Recently I had the pleasure (again) of designing and building a vSphere Metro Storage Cluster (vMSC). The last time I did this the environment was built using vSphere 6.0 and I used HPE StoreVirtual Storage, see my previous blog.
This time the customer already had a storage solution in place: HPE 3 PAR F7400. And the customer wanted me to design and build a vMSC using the latest available version. Which was vSphere 6.5 at the time.
Normally I go through the available best practices from all relevant vendors, in this case VMware, HPE and Dell because we are using PowerEdge servers from Dell. I was a bit disappointed to find out there are no up to date best practices from VMware regarding vMSC and vSphere 6.5. I contacted VMware and they confirmed there is no whitepaper regarding vMSC available for vSphere 6.5.
The reason for this blog is that I encountered something I didn’t expect with a new vSphere 6.5 DRS feature “VM Distribution”. But before we dive into that let me first explain what we tried to achieve.
vSphere Metro Storage Cluster
The customer was in need of a new vMSC. A vMSC is a specific VMware certified high availability solution. Basically it is a stretched cluster in which you could lose a whole site and still have your VM’s up and running.
Site01 is the primary site. Meaning all primary VM’s will be running in this site. If availability can be arranged on the application level then the secondary VM’s will be placed on Site02. For example the customer has two domain controllers, one will be placed in Site01 and the other in Site02. The same goes for Citrix provisioning services, SQL Clustering and so on.
New vSphere 6.5 DRS: VM Distribution
New in vSphere 6.5 is a DRS option called: VM Distribution. By using this setting DRS not only loads balances based on CPU and Memory (and recently network traffic) but it also tries to balance the number of VM’s per ESXi host. In a normal cluster this is an option you would definitely consider to use because it can limit the number of VM’s impacted by an HA event.

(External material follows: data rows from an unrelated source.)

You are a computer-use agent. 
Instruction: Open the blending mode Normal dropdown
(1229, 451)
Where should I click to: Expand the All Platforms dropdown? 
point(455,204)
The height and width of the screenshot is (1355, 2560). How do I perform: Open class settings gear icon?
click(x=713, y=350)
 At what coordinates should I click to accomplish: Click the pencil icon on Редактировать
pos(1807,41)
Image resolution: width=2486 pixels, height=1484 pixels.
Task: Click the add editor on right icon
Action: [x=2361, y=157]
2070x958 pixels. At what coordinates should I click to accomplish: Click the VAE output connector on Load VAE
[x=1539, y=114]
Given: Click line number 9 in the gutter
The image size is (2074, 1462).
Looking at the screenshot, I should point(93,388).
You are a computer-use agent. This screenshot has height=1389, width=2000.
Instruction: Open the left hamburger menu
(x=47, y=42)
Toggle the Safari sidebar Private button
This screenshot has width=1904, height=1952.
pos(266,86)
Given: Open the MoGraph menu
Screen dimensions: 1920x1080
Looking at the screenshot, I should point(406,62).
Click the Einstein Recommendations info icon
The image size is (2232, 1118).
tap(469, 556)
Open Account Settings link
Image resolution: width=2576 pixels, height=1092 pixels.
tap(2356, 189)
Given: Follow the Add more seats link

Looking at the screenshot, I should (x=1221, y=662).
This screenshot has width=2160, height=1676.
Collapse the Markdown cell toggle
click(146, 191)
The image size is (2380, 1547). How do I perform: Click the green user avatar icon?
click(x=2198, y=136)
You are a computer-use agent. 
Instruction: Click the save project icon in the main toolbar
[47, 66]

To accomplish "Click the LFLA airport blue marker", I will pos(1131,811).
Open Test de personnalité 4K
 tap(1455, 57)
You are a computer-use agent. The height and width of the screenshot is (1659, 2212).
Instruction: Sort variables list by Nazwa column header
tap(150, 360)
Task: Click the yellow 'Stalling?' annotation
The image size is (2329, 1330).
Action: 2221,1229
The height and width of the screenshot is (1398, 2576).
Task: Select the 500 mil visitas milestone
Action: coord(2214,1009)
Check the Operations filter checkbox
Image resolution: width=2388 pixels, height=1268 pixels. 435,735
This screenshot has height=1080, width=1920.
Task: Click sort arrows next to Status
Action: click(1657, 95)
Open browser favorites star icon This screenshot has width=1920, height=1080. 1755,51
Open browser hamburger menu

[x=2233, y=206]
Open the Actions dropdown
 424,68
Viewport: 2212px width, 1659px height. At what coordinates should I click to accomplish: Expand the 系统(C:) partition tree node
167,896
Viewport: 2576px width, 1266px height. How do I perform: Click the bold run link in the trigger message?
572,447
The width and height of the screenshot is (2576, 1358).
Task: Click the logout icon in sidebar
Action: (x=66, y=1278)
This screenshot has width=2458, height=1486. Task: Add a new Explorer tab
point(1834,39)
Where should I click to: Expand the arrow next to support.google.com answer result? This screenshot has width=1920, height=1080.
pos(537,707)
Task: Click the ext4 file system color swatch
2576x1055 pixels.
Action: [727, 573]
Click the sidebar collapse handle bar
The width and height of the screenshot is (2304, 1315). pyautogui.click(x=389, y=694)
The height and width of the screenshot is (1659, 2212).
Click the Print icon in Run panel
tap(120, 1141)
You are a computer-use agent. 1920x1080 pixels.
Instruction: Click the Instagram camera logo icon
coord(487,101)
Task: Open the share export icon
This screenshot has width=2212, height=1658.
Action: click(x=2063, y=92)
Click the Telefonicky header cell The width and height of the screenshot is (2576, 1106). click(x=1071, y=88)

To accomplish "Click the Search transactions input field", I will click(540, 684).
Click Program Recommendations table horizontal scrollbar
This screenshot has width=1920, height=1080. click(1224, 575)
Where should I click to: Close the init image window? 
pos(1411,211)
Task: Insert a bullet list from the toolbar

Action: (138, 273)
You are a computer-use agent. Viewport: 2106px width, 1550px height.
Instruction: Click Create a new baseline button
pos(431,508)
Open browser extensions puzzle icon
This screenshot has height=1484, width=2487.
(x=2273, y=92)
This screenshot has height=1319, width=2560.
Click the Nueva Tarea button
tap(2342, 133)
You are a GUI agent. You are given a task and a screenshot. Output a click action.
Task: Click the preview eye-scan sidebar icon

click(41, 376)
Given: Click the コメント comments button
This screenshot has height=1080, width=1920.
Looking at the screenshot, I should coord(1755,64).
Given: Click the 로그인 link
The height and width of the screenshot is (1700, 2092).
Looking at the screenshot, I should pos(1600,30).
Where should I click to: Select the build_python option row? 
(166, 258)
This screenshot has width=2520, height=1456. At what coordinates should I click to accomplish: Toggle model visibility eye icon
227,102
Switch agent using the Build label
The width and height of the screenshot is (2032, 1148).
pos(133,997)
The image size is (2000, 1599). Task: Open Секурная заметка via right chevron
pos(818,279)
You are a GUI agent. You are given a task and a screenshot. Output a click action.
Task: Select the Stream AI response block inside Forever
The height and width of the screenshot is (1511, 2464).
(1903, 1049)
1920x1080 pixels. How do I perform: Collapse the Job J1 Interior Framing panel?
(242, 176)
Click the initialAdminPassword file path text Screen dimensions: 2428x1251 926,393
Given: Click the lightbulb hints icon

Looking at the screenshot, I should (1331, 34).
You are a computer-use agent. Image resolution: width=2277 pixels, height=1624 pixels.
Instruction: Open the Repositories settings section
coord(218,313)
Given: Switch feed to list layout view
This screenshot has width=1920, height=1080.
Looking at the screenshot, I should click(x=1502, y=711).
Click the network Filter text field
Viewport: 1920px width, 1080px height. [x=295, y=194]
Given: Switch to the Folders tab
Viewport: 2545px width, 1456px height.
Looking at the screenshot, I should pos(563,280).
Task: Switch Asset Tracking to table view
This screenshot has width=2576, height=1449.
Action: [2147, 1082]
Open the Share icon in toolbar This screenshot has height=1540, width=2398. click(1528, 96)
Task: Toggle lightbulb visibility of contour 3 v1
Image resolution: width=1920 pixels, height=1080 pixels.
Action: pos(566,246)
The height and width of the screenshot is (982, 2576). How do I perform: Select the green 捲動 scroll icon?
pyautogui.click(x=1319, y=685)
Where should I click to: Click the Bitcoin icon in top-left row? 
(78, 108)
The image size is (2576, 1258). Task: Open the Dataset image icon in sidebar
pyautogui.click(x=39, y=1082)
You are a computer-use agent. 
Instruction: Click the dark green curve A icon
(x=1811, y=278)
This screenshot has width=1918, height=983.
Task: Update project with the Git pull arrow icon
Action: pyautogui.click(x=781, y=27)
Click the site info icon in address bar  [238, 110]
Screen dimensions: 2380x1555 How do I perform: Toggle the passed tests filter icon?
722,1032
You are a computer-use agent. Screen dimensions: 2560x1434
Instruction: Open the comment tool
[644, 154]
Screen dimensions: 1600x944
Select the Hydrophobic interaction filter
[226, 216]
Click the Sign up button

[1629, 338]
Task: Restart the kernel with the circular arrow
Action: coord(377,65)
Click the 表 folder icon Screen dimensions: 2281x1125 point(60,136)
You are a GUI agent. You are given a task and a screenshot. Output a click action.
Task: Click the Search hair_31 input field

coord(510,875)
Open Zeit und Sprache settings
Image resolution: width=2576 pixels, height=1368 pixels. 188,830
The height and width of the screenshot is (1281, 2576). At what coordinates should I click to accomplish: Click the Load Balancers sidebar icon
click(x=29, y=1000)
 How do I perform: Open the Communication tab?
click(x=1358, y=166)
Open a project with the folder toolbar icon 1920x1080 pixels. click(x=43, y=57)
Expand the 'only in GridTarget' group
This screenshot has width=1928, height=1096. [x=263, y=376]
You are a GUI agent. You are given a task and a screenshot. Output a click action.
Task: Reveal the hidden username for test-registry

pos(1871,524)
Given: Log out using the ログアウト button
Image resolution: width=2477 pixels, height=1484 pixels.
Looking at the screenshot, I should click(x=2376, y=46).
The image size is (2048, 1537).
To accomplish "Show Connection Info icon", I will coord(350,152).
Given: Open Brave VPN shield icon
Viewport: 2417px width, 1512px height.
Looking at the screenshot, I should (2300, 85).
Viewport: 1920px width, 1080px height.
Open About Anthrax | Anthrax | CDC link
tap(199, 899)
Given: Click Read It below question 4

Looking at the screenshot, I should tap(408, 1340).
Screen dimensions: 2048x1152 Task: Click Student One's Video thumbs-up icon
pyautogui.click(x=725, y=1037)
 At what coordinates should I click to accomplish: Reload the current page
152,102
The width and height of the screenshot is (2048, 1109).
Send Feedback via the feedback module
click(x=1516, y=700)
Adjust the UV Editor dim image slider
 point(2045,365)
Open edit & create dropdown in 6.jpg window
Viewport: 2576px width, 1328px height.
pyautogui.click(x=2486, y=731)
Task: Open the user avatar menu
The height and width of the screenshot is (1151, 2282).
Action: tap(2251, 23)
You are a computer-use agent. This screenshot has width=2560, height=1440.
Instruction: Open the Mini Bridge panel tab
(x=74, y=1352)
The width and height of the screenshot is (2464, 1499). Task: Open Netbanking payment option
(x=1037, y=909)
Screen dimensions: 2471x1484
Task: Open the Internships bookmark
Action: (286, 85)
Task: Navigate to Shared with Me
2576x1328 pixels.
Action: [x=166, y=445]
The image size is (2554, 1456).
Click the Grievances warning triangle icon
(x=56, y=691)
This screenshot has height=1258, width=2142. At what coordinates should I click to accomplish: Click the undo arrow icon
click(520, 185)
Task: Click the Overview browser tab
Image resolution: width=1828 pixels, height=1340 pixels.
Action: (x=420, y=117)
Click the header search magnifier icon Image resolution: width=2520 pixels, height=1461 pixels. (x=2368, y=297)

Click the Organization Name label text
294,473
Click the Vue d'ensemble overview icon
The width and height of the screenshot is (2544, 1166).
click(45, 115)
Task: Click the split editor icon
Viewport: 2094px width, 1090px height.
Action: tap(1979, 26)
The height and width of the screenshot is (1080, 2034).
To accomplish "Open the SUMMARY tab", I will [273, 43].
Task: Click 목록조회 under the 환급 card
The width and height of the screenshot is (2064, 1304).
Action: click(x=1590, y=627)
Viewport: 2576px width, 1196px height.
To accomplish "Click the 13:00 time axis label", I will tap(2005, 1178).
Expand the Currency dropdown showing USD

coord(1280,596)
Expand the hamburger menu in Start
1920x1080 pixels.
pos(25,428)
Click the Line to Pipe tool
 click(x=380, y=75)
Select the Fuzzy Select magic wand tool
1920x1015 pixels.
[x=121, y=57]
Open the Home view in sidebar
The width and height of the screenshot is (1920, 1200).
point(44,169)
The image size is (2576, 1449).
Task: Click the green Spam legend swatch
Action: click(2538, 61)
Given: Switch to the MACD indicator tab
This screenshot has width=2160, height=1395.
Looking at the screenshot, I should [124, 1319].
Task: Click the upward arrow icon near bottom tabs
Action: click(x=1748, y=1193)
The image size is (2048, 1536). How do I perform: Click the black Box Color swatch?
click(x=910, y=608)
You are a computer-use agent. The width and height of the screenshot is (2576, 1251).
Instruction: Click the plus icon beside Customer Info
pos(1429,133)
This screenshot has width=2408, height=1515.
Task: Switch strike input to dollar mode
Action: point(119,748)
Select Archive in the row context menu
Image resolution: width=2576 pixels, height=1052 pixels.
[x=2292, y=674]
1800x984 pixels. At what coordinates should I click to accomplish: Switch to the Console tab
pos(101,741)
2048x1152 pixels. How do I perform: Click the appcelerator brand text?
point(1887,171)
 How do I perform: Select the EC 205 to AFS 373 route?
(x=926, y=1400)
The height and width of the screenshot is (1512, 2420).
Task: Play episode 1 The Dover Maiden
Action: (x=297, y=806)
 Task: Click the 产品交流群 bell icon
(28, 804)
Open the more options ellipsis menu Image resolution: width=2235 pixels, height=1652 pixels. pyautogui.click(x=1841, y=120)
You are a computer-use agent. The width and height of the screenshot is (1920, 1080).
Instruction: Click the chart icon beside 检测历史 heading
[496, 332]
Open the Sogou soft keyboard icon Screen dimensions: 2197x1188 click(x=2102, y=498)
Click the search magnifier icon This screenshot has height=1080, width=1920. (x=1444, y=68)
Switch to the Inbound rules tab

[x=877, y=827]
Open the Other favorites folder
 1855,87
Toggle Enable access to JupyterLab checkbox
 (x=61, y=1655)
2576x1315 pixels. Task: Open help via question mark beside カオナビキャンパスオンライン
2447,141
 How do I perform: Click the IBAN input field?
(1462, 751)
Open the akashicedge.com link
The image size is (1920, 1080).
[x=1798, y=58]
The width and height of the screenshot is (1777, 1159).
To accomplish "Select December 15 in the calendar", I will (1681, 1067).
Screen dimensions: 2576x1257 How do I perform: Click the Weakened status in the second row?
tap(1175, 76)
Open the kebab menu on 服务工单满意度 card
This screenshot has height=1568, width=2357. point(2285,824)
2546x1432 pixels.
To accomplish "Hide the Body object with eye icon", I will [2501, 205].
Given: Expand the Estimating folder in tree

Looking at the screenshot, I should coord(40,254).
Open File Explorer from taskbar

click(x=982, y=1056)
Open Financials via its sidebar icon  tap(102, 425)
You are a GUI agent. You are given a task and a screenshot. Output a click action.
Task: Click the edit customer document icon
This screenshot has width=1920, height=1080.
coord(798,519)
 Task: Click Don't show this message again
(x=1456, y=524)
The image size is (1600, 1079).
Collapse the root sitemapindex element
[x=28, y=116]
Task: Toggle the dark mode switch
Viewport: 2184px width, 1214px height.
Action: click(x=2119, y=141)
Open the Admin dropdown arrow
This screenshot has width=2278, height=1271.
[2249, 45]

If you enable this feature an advanced DRS option called “LimitVMsPerESXHostPercent” is set with a value of 0. As you can see on the image below.
LimitVMsPerESXHostPercent
This setting determines the number of VM’s that can run on a host. Before vSphere 6.5 it was possible to set this advanced setting with any number between 0 and 100. But when using vSphere 6.5 and enabling the VM Distribution option to evenly spread the VM’s between hosts the value for LimitVMsPerESXHostPercent cannot be adjusted. If you adjust it, it will revert to 0.
The maximum number of VMs that will run per host is calculated using the following formula: (Number of VMs)/(Number of vSphere hosts) + (Number of VMs)/(Number of vSphere hosts) * (LimitVMsPerESXHostPercent).
In the case of my customer we have 4 ESXi hosts per site. Let’s assume we have 120 VM’s. This will result in the following number of VM’s per ESXi host:
120 VM’s / 8 hosts = 15
15 + (15 * 0%) = 15
vMSC with VM Distribution
The calculation above shows us we can have 15 VM’s on each ESXi Host. The problem now is the fact that my customer does not have a balanced vMSC. We are running most of our VM’s on the primary site. This means there are a lot more VM’s on the primary site then on the secondary site.
This leads to the fact that DRS is limiting the number of VM’s per ESXi host and results in VM’s running on the wrong site (even with the use of DRS affinity rules) and more importantly it prevents us from powering on additional VM’s.
So in a unbalanced vMSC the option VM Distribution does not make sense. Even if the advanced LimitVMsPerESXHostPercent option is adjustable I don’t see the point of using it, because if your (unbalanced) environment grows you must keep calculating the value of this setting.
I hope VMware will take this into account when updating the vMSC best practices for vSphere 6.5.